A float is usually 4 bytes, a double 8 bytes. Since a double occupies more memory, it has more range and precision.
To be precise, a float as 6-9 digits of precision (typically 7) whilst a double has 15 – 18 digits of precision (typically 16). This is according to the IEEE 754 standard. This is what computers use to store floating-point numbers. In this model, float corresponds to single precision, while double corresponds to double precision.
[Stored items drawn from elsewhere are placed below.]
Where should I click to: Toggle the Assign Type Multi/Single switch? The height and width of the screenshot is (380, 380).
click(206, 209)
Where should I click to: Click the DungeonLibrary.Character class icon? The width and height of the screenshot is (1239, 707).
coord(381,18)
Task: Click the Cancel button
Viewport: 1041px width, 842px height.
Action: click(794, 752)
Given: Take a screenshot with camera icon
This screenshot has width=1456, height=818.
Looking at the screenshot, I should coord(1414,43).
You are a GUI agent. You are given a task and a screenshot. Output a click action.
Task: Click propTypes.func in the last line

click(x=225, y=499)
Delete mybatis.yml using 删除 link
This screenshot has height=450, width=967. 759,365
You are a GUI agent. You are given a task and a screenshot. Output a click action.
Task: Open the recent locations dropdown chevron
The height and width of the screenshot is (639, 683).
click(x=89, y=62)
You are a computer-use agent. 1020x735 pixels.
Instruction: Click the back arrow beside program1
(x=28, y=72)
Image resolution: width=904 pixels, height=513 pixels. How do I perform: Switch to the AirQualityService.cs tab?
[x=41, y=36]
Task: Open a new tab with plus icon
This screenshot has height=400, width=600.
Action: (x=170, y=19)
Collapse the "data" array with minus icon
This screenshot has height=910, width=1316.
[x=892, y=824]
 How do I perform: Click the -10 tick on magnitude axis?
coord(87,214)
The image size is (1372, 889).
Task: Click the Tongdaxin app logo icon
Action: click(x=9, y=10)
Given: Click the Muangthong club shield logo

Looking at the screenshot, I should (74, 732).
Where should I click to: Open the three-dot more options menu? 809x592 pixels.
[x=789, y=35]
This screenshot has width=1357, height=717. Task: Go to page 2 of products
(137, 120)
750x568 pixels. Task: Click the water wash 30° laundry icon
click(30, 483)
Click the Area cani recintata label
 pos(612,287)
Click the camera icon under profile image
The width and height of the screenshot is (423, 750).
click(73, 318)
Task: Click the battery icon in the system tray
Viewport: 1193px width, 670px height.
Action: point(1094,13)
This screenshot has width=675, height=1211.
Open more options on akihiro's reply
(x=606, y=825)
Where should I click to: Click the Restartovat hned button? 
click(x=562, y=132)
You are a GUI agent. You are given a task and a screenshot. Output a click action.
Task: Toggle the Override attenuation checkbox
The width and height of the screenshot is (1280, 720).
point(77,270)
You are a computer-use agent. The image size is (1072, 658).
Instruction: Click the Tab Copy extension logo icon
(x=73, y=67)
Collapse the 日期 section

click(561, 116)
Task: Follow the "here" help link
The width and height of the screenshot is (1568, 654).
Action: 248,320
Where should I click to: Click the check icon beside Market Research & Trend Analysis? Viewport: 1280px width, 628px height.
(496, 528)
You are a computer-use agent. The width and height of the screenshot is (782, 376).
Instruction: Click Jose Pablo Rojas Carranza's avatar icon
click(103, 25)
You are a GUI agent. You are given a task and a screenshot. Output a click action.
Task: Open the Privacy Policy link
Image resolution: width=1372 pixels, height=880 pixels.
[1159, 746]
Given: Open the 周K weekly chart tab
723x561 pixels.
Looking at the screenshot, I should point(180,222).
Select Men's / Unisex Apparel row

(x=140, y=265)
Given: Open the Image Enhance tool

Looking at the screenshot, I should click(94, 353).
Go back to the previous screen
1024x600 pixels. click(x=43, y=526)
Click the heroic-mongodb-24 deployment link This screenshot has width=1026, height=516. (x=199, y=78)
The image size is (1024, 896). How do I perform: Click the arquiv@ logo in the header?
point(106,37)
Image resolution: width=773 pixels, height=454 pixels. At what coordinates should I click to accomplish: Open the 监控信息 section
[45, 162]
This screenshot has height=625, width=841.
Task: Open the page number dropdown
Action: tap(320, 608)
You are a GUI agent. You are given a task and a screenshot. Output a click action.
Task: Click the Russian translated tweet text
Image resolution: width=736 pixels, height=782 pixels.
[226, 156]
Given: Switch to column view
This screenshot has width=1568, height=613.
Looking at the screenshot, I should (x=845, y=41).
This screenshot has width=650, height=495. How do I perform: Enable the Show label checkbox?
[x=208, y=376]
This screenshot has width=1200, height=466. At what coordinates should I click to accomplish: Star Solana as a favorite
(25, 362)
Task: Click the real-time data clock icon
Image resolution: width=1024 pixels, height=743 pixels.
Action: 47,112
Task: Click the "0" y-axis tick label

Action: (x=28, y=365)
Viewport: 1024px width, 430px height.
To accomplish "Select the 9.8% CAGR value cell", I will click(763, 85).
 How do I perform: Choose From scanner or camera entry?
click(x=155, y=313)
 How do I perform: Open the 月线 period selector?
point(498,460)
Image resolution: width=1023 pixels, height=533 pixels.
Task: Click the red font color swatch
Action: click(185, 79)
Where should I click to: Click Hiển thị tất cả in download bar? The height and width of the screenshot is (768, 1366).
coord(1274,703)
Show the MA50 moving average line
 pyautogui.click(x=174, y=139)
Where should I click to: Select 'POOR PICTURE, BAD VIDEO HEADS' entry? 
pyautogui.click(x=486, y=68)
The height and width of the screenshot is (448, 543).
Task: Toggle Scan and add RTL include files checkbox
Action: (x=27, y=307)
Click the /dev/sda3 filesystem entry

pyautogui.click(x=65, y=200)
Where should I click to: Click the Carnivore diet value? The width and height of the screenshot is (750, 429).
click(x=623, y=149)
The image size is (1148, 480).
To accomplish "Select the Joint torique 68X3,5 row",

We can demonstrate this with an example:
The example
NOTE: std::cout defaults to a precision of 6. This will truncate our values. Thus, std::setprecision() is used to adjust the precision
#include <iomanip> // for output manipulator std::setprecision()
#include <iostream>
int main()
{
std::cout << std::setprecision(17);
std::cout << 0.33333333333333333333333333333333333333f <<'\\n';
std::cout << 0.33333333333333333333333333333333333333 << '\\n';
}
// Output
0.333333343267440
0.3333333333333333 // // Immense precision. That's more like it
The precision of the float begins to drift away after ~7 digits. The compiler isn’t being negligent rather it cannot store EXACTLY that floating-point number. It merely stores an approximation. Thus, it is only accurate to a certain significant figure.
However, the double is accurate to 16 digits That’s more than double the precision!
In Closing
Select double over float unless memory is a luxury. The lack of precision in a float will often lead to inaccuracies.